Uses: For the treatment of CMV retinitis in patients with AIDS; in combination with ganciclovir for patients who relapse after monotherapy with either drug

US CDC, National Institutes of Health (NIH), and Infectious Diseases Society of America (IDSA) Recommendations for HIV-infected Patients:
For sight-threatening lesions (adjacent to optic nerve or fovea):
-Intravitreal injections: 2.4 mg as an intravitreal injection for 1 to 4 doses over 7 to 10 days
-Systemic therapy: 60 mg/kg IV every 8 hours or 90 mg/kg IV every 12 hours for 14 to 21 days, then 90 to 120 mg/kg IV every 24 hours

For peripheral lesions: 60 mg/kg IV every 8 hours or 90 mg/kg IV every 12 hours for 14 to 21 days, then 90 to 120 mg/kg IV every 24 hours

Chronic maintenance therapy (secondary prophylaxis): 90 to 120 mg/kg IV once a day

Comments:
-Intravitreal injections plus a systemic antiviral agent should be used for sight-threatening lesions.
-Recommended as alternative systemic therapy

US BOXED WARNINGS:
-RENAL IMPAIRMENT: The major toxicity is renal impairment. Serum creatinine should be monitored frequently, adjusting dose accordingly for renal function changes. Adequate hydration with administration is essential.
-SEIZURES: Seizures related to plasma mineral and electrolyte changes reported. Monitoring for such changes (and potential sequelae) is recommended. Mineral and electrolyte supplementation may be needed.
-INDICATIONS: Indicated for use only in immunocompromised patients with CMV retinitis and mucocutaneous acyclovir-resistant HSV infections.

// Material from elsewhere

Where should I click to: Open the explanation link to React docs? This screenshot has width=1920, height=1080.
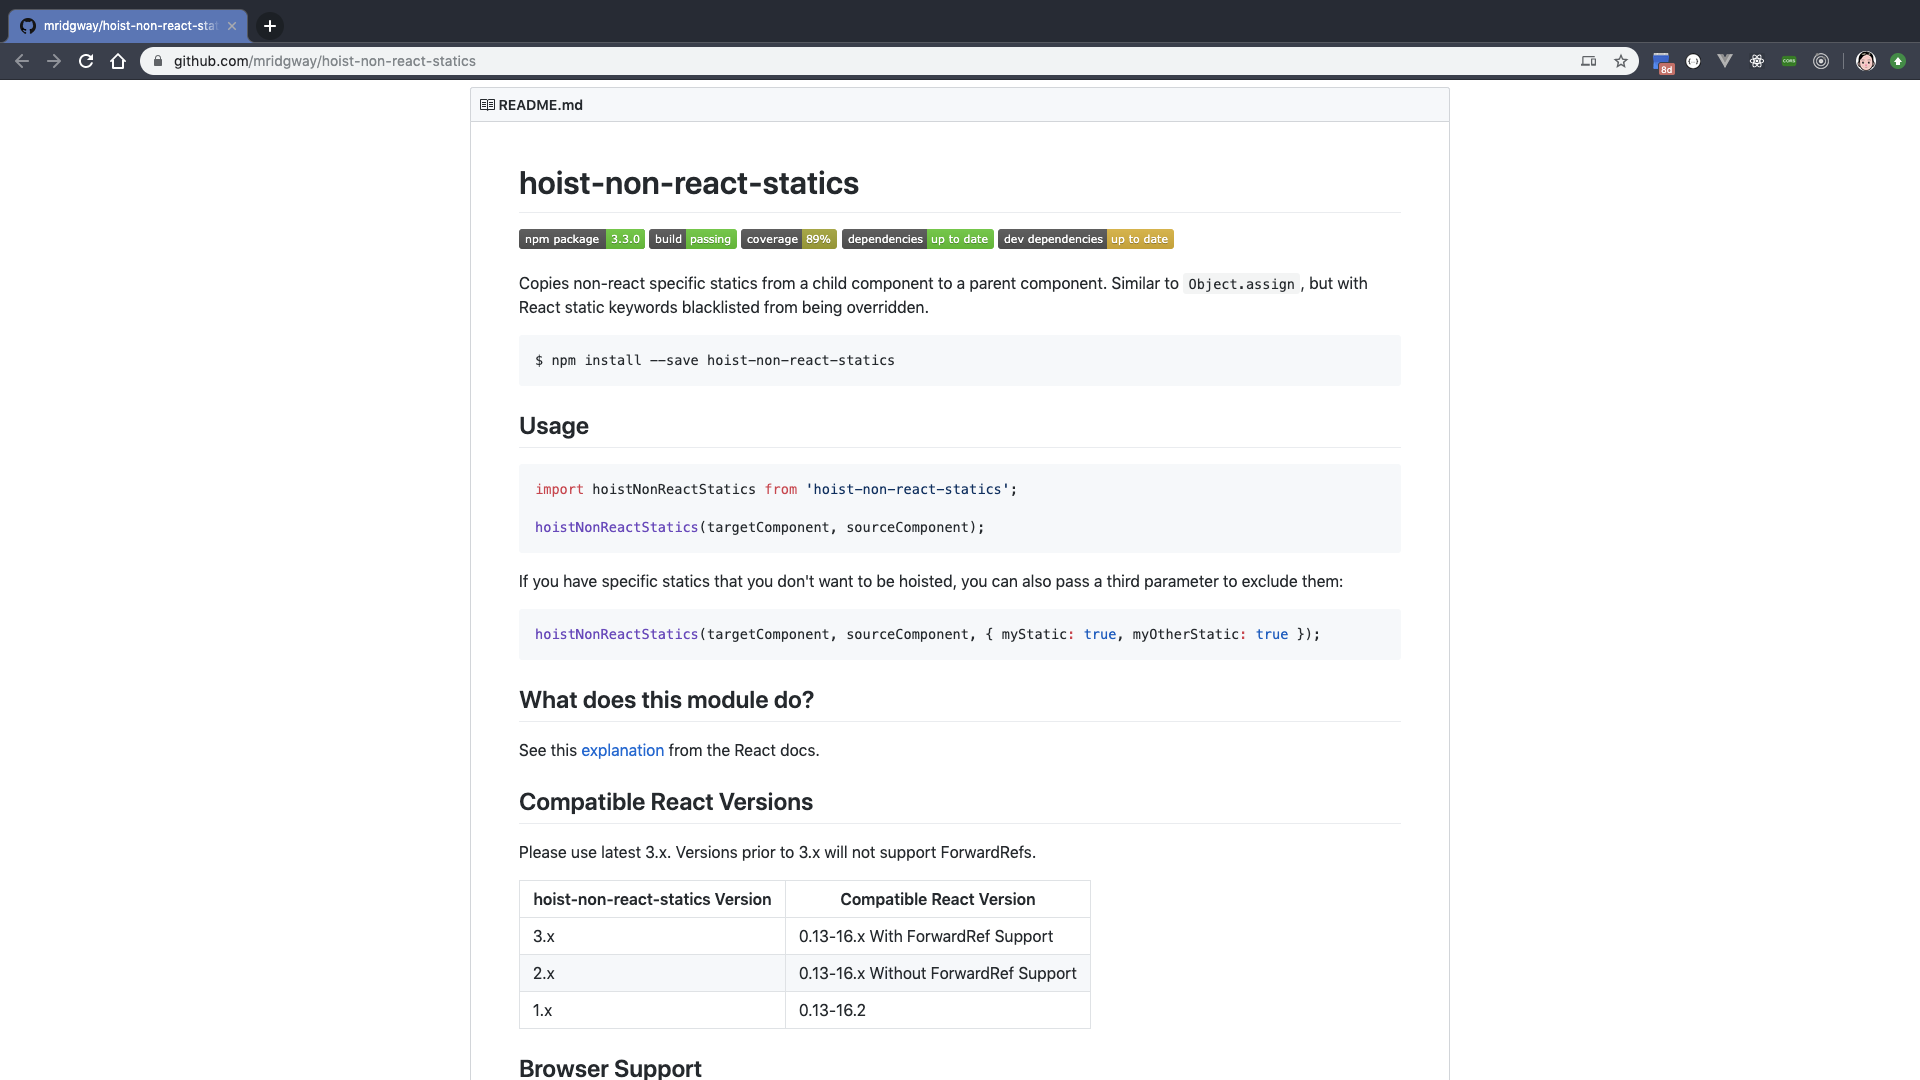tap(622, 750)
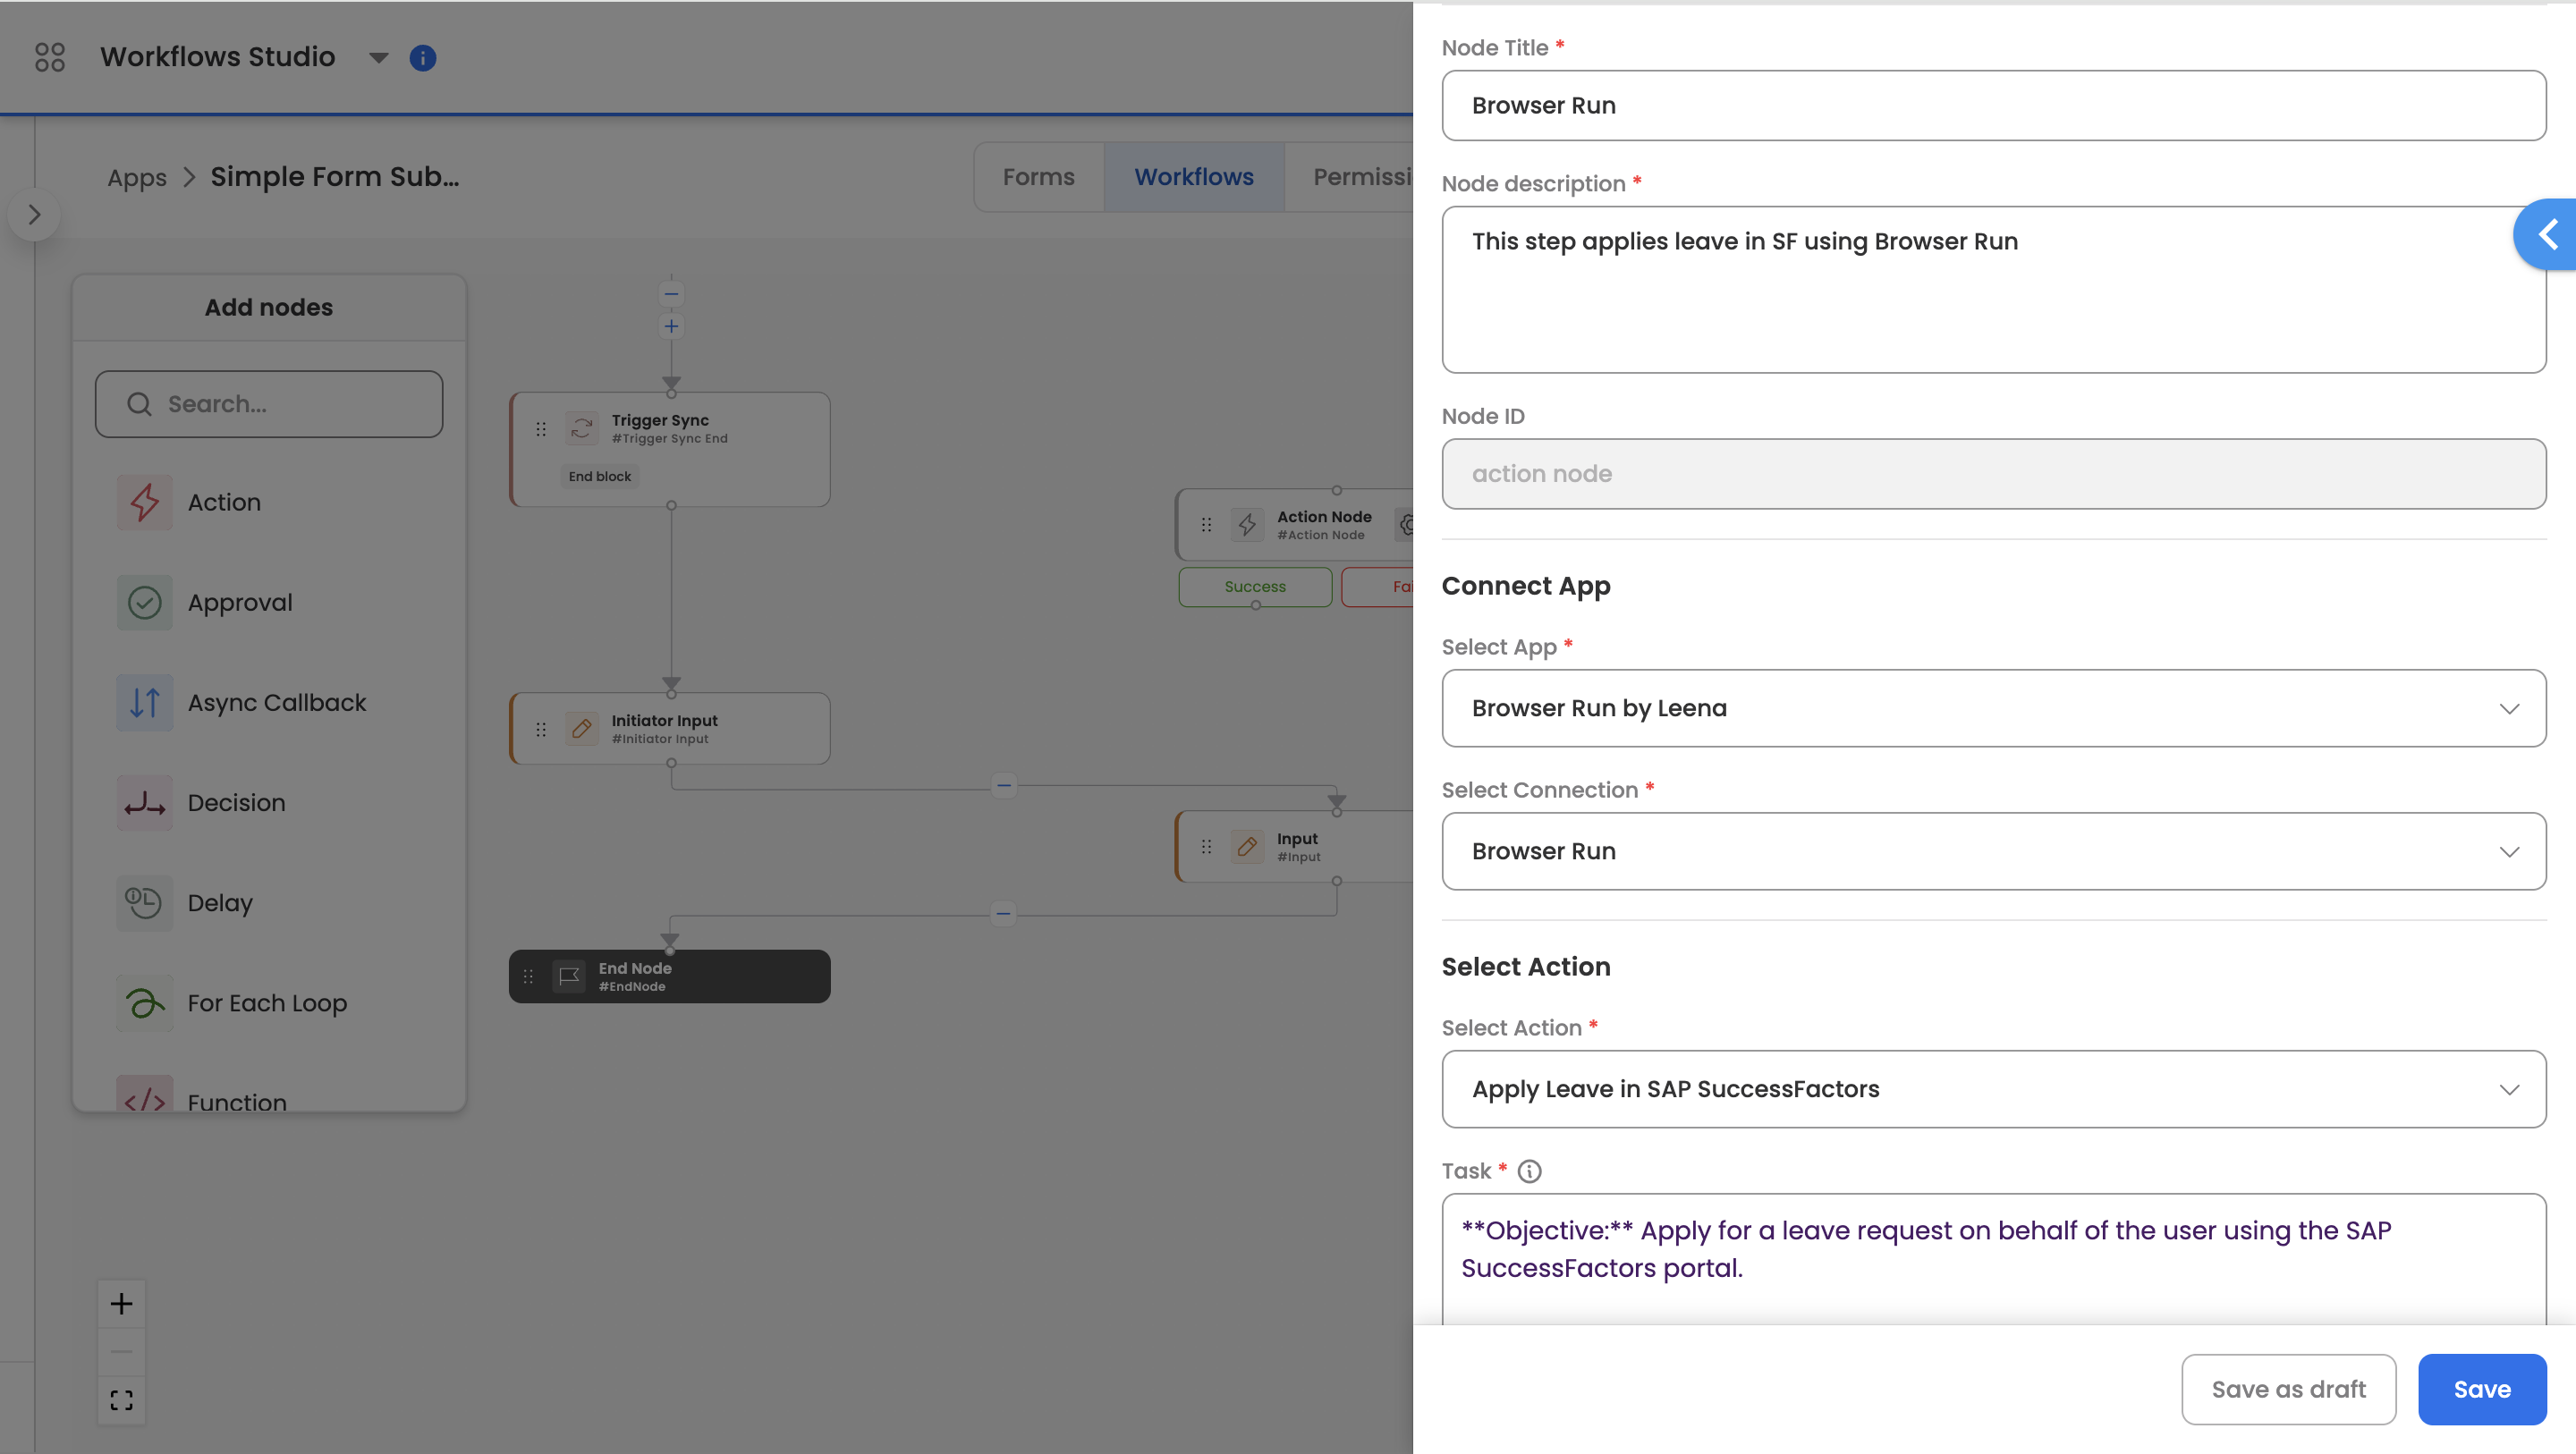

Safety and efficacy have not been established in patients younger than 18 years; this drug should only be used after careful evaluation and only if benefits outweigh risks.

Consult WARNINGS section for additional precautions.

Hemodialysis: Not recommended.

AU, UK: Use is not recommended. US: This drug should be used during pregnancy only if clearly needed. AU TGA pregnancy category: B3 US FDA pregnancy category: C Comments: -Female patients of childbearing potential should use effective contraception during therapy. -Male patients should not father a child during therapy and for up to 6 months after the last dose. -Local protocol should be consulted regarding contraception timing.

Animal studies have revealed evidence of teratogenicity (skeletal abnormalities). There are no controlled data in human pregnancy. AU TGA pregnancy category B3: Drugs which have been taken by only a limited number of pregnant women and women of childbearing age, without an increase in the frequency of malformation or other direct or indirect harmful effects on the human fetus having been observed. Studies in animals have shown evidence of an increased occurrence of fetal damage, the significance of which is considered uncertain in humans. US FDA pregnancy category C: Animal reproduction studies have shown an adverse effect on the fetus and there are no adequate and well-controlled studies in humans, but potential benefits may warrant use of the drug in pregnant women despite potential risks.